### Your objective:
Every line of the data that contains the string "Maximize" must be copied.

[Records from a data source]
......
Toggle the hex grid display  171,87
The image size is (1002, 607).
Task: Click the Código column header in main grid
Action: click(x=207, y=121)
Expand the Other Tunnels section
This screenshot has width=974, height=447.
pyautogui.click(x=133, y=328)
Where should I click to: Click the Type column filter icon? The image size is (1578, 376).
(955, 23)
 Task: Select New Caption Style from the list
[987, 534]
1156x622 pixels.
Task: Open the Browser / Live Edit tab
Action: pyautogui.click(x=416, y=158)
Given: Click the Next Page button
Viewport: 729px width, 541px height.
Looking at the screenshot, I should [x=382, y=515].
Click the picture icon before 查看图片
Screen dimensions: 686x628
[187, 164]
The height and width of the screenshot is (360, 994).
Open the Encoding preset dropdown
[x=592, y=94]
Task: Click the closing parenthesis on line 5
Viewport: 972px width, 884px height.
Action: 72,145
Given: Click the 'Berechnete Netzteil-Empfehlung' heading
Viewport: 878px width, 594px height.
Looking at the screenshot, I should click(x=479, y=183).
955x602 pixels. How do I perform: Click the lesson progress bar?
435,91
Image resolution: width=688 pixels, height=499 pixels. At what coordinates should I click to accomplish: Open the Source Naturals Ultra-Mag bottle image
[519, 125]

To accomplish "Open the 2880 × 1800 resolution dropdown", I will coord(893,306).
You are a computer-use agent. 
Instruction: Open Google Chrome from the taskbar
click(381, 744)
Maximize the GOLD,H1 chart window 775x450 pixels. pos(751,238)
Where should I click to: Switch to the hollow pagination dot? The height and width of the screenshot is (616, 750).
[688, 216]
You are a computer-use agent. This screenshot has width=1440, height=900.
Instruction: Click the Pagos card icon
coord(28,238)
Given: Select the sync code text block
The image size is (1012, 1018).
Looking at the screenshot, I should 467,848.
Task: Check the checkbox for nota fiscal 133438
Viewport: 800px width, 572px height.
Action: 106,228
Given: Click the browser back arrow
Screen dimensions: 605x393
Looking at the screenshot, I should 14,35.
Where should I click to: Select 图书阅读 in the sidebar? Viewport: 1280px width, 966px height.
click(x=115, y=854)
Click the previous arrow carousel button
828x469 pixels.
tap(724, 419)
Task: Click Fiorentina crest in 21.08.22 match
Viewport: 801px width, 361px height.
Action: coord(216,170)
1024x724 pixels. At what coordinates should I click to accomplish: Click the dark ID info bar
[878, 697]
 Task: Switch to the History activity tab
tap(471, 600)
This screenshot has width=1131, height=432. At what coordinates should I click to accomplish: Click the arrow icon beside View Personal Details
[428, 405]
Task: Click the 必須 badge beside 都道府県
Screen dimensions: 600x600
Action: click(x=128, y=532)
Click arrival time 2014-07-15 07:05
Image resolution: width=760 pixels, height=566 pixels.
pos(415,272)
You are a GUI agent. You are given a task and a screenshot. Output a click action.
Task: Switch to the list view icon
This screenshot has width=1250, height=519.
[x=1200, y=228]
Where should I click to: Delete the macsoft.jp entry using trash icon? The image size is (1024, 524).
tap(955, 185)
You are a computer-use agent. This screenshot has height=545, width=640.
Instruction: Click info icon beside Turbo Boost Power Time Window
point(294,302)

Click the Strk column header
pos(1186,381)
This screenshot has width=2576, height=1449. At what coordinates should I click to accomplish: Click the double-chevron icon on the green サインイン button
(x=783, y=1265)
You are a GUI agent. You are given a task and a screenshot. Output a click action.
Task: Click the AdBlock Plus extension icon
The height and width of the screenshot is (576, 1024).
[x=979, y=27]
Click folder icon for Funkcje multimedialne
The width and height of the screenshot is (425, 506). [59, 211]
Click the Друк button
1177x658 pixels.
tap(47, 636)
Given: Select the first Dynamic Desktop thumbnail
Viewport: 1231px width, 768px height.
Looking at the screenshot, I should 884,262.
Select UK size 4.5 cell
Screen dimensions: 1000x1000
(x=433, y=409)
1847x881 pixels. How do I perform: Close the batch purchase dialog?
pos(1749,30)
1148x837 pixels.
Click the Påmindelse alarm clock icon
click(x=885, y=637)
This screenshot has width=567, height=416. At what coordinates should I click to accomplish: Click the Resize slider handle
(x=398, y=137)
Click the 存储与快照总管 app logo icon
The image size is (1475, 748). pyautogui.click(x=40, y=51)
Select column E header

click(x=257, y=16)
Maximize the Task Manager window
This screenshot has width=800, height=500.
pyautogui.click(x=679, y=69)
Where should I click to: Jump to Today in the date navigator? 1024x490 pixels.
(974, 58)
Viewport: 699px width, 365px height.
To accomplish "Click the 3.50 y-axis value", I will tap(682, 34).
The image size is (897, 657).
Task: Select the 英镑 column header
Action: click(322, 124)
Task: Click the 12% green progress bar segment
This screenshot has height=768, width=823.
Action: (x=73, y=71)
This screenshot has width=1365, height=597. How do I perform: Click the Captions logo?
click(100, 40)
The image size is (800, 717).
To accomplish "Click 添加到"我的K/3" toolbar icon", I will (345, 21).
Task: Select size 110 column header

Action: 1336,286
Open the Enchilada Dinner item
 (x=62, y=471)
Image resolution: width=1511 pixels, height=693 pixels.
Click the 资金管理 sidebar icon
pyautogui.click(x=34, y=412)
......
### Response area:
Maximize the GOLD,H1 chart window 775x450 pixels. pos(751,238)
Maximize the Task Manager window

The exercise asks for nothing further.